Employers can Expect Religion to Become an Increasingly Thorny Workplace Issue  The increasing protections for members of the LGBT community very often clash with the views of traditional Christians, and other Orthodox denominations. That means increasingly stressful and hostile interpersonal relationships in the workplace.

Conservative Christians, for instance, have been up in arms against what they say is increasing pressure on them to stand up for LGBT rights in the workplace. Discrimination cannot be tolerated at any level, but the challenge is that now conservative Christians consider themselves victims of discrimination, when they refuse to work with, serve, or otherwise deal with members of the LGBT community, and face penalties for the same.

Recently, a Catholic professor brought to attention a questionnaire that was apparently sent out to employees at J.P. Morgan Chase bank. Among the many questions that were included in the survey, was “Are you an ally of the LGBT community, but not personally identifying as LGBT?”

According to the Professor, questions like these are designed to force Christians to toe the politically correct line, and align themselves as friends and supporters of the LGBT community, which they oppose because of their traditional Christian values.
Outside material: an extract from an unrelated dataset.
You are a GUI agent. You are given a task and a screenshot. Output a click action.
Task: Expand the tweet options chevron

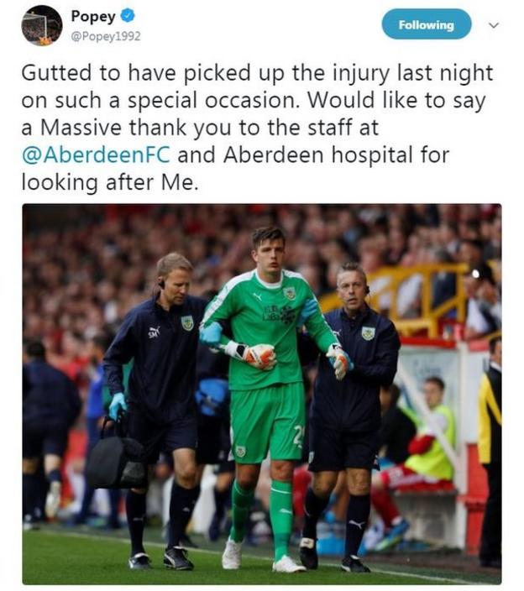pos(494,25)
Much hysteria was generated over that J.P. Morgan Chase survey, and employers did watch on with interest because these are questions that many companies will be dealing with as more and more persons who identify as themselves as lesbians, homosexuals or transsexuals enter the workplace, increasing friction with conservative Christian colleagues or employers.

Currently, in 29 states, employers are allowed to fire employees for their sexual orientation. Although the laws protect lesbians and employees from unfair termination or discrimination as result of their sexual orientation, the loopholes in the law allow far too many institutions, including religious institutions like schools, churches, hospitals and other facilities to fire employees if they’re found to be gay or lesbian.

So, what does all this mean to you as an employer? If you have a diverse workplace, where you have homosexual employees working with employees of traditional and orthodox religious denominations, you may be walking a very fine line. The best thing to do in situations like this is to speak to an employment attorney before you include policies for workplace behavior and anti-discriminatory policies in your employee handbook.